In today’s rapidly changing world, the association between economic struggles and the quality of education is becoming ever more prominent, especially in the United States.
According to a New York Times article by Claire Cain Miller, those who are in the families of the top 20% earners in the United States are seven times more likely to score at least 1300 on the SAT. The gap was even bigger for the richest one percent, who are 13 times more likely.
This is a pressing issue. If it continues, it will only further widen the already broad gap in wages between higher and lower-level earners in the United States.
A large part of the reason for this great disparity is simply the amount of money that parents can invest in their children’s education. Low-income families are less likely to afford tutors or college advisors. Thus, their children may perform worse on the SAT or get rejected from higher-ranked colleges compared to children from high-income families.
The quality of education is also impacted depending on whether a student goes to an expensive, private or public school. According to Forbes “Although private school students made up only 8.5% of American students in 9-12th grades in 2019, they accounted for almost 40% of the incoming freshmen classes of 2025 at Harvard and Yale, and over 40% of the class of 2026 at Dartmouth. Again, this is largely based on the income of a student’s family, because lower income families usually don’t have the option to send their kids to private schools.
Can my financial position affect my college application?
Financial prosperity can affect a student’s application in certain cases at need-aware schools, where economic status is considered.
Adam Gimple, director of college counseling, said, “When a student is a borderline candidate at a need-aware school, they will — in certain circumstances — say, ‘If we admit this student, what is the likelihood that we are going to be able to provide them with enough financial support?’”
How does legacy affect the class-education correlation?

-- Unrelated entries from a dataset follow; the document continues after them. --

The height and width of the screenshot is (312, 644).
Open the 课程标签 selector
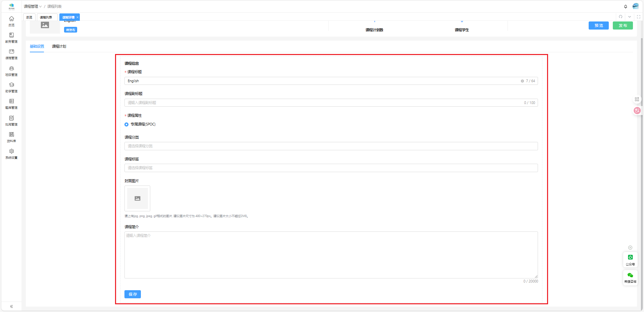(x=331, y=168)
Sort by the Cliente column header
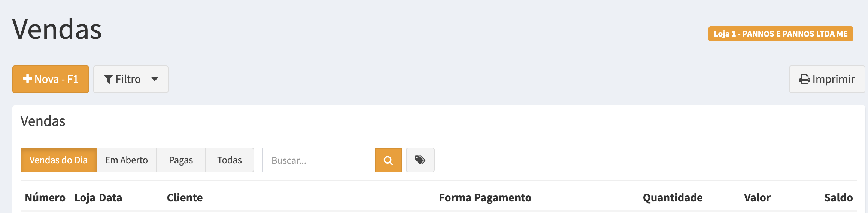This screenshot has width=868, height=213. 185,198
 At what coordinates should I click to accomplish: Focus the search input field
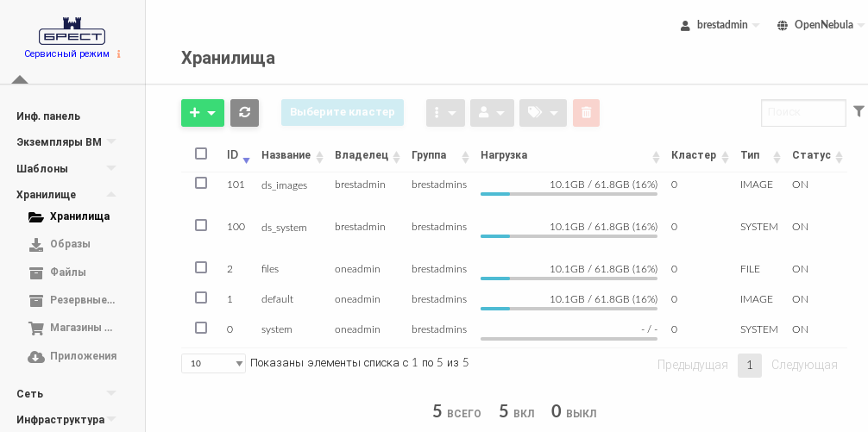[802, 112]
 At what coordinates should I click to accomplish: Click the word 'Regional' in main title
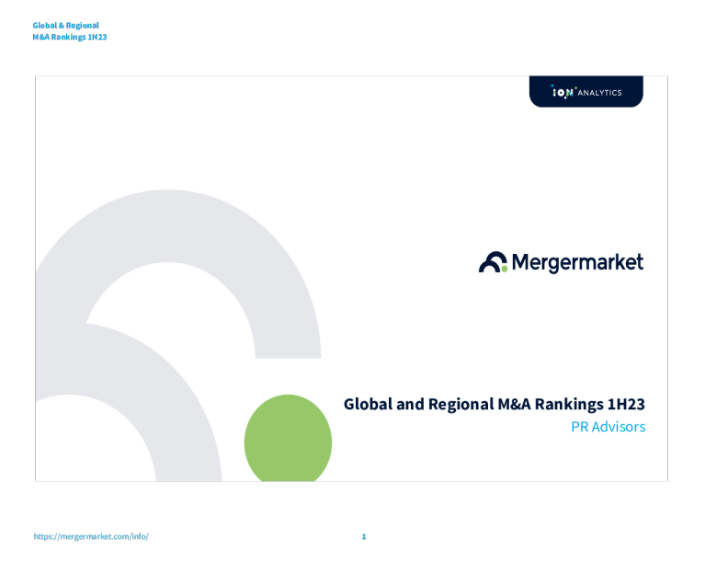point(460,404)
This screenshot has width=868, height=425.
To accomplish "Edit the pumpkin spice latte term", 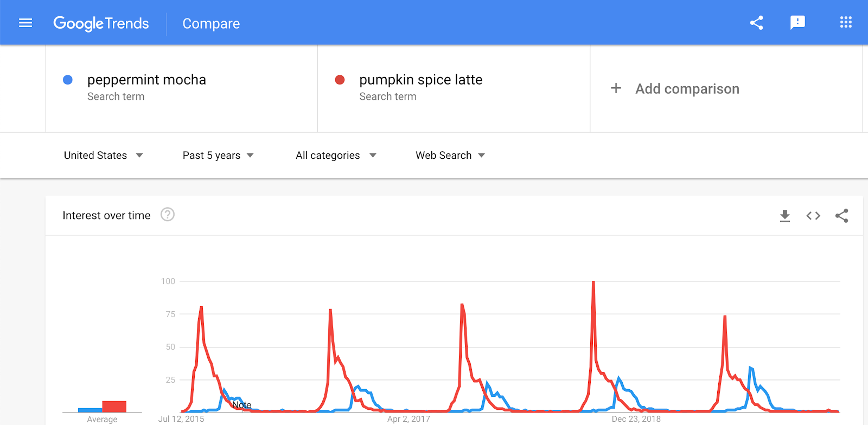I will [420, 80].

Family legacy often results in a continuous loop of sustaining wealth and college acceptance. According to Cornell Daily News, “Students who are children of alumni are nearly four times as likely to be admitted to elite colleges as students who have identical test scores but are not children of alumni.”
This is troubling because alumni of elite colleges are expected to earn roughly $160,000 a year by mid-career compared to the national average of roughly $60,000. This creates a double advantage for those who are born into legacy families — both resources and acceptance rate — further increasing the bias against low-income individuals and reinforcing the likelihood that children from high-income families will remain wealthy.
How will Donald Trump affect this as President?
As part of his plan for the presidency, Trump has proposed eliminating the Department of Education (DoE) entirely and redirecting funding for high-poverty schools and financial aid for college students. Eliminating the DoE would greatly impact the resources available to lower-income families and drastically change the overall landscape of what it means to be a low-income student applying for a top university.
How can the system change?
In order to shrink the educational gap between the rich and the poor, we must consider the systems that are in play, including elite universities and government administration. One solution is not only becoming test-optional, which many colleges already are, but not accepting standardized test scores at all. This would level the playing field so that upper-class students can’t get ahead in an area where they consistently outperform lower-class students. As for government administration, they must ensure that schools that rely on DoE funds are not left behind. This could be solved by preserving the DoE or at least creating another government entity to fulfill its role.